From: Kevin Wolf <kwolf@redhat.com>
To: Max Reitz <mreitz@redhat.com>
Cc: qemu-devel@nongnu.org, Stefan Hajnoczi <stefanha@redhat.com>
Subject: Re: [Qemu-devel] [PATCH v5 09/26] qcow2: Helper for refcount array reallocation
Date: Wed, 4 Feb 2015 14:21:38 +0100 [thread overview]
Message-ID: <20150204132138.GC5641@noname.redhat.com> (raw)
In-Reply-To: <1418647857-3589-10-git-send-email-mreitz@redhat.com>
Am 15.12.2014 um 13:50 hat Max Reitz geschrieben:
> Add a helper function for reallocating a refcount array, independent of
> the refcount order.

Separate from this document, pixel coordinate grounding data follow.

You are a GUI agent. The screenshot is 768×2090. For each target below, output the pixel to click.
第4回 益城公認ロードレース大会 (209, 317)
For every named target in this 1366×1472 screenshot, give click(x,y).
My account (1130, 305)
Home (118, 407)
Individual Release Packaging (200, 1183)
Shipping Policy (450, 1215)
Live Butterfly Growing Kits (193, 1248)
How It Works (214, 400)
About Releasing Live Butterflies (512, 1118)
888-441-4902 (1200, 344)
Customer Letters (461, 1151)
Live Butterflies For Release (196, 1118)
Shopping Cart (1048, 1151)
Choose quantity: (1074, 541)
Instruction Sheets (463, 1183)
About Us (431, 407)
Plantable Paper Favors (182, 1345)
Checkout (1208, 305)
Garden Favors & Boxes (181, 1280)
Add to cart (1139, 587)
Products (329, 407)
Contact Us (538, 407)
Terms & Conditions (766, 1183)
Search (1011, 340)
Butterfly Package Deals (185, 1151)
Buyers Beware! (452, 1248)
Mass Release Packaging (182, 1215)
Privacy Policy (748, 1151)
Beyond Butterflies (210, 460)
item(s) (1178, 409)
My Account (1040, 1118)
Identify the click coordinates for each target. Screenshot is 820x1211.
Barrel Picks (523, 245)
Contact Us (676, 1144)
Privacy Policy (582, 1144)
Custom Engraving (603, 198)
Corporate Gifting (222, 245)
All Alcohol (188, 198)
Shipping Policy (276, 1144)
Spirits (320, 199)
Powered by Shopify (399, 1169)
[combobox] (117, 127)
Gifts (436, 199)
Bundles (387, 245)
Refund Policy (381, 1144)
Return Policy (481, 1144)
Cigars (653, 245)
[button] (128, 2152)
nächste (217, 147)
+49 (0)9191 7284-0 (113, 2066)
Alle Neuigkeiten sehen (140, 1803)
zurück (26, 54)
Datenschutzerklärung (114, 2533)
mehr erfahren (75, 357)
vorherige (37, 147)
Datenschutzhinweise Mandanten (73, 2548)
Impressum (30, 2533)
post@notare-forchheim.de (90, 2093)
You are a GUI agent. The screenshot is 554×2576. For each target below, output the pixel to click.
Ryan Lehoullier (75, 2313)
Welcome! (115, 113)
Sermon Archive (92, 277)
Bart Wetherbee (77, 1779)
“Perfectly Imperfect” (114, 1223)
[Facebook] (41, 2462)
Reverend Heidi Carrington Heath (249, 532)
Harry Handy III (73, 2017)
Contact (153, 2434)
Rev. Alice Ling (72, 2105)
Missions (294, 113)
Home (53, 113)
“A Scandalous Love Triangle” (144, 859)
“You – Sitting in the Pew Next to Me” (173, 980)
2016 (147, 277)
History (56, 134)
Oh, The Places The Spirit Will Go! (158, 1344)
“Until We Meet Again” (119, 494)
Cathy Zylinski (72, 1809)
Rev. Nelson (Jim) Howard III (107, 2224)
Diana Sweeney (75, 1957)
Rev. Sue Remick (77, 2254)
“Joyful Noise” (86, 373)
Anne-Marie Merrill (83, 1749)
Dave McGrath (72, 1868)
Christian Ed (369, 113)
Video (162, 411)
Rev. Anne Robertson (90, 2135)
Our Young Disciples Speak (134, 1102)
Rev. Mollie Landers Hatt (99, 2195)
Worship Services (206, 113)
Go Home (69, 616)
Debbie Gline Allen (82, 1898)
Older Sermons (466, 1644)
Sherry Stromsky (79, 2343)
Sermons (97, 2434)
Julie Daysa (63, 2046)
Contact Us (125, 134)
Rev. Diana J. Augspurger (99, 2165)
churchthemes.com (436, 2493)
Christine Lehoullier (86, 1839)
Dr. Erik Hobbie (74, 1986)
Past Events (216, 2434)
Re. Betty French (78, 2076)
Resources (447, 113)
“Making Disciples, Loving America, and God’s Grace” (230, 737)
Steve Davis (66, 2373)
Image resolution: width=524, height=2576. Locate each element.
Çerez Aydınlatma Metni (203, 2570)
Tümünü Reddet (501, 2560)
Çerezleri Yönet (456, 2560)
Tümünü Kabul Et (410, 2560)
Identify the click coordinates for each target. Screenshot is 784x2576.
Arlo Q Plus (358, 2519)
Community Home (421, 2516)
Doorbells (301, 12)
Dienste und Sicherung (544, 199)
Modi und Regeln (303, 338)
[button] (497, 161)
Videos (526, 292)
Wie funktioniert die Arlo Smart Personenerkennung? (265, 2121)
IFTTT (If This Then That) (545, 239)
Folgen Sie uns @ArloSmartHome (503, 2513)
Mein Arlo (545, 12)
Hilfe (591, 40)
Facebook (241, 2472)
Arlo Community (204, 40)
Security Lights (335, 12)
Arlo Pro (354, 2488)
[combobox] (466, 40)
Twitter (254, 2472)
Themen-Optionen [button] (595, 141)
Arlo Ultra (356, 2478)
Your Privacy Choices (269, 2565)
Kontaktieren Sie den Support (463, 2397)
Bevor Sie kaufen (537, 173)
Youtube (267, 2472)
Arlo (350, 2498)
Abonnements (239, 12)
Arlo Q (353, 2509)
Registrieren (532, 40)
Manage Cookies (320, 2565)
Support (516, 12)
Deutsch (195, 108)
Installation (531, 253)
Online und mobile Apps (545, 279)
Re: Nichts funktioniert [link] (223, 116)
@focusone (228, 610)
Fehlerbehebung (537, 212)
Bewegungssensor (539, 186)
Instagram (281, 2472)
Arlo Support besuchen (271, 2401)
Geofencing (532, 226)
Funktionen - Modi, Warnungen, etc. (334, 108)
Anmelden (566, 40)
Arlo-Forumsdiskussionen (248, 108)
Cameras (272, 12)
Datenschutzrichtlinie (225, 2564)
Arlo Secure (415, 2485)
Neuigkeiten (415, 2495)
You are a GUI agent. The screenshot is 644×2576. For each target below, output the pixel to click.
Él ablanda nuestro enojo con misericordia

The newly allocated space is zeroed and the function
> handles failed reallocations gracefully.
>
> The helper function will always align the buffer size to a cluster
> boundary; if storing the refcounts in such an array in big endian byte
> order, this makes it possible to write parts of the array directly as
> refcount blocks into the image file.
>
> Signed-off-by: Max Reitz <mreitz@redhat.com>
> Reviewed-by: Eric Blake <eblake@redhat.com>
> ---
> block/qcow2-refcount.c | 137 +++++++++++++++++++++++++++++++------------------
> 1 file changed, 88 insertions(+), 49 deletions(-)
>
> diff --git a/block/qcow2-refcount.c b/block/qcow2-refcount.c
> index fd28a13..4ede971 100644
> --- a/block/qcow2-refcount.c
> +++ b/block/qcow2-refcount.c
> @@ -1130,6 +1130,70 @@ fail:
> /* refcount checking functions */
>
>
> +static size_t refcount_array_byte_size(BDRVQcowState *s, uint64_t entries)
> +{
> + if (s->refcount_order < 3) {
> + /* sub-byte width */
> + int shift = 3 - s->refcount_order;
> + return DIV_ROUND_UP(entries, 1 << shift);
> + } else if (s->refcount_order == 3) {
> + /* byte width */
> + return entries;
> + } else {
> + /* multiple bytes wide */
> +
> + /* This assertion holds because there is no way we can address more than
> + * 2^(64 - 9) clusters at once (with cluster size 512 = 2^9, and because
> + * offsets have to be representable in bytes); due to every cluster
Considering this, which implies that a multiplication by 64 can't
overflow, why can't this function be as simple as the following?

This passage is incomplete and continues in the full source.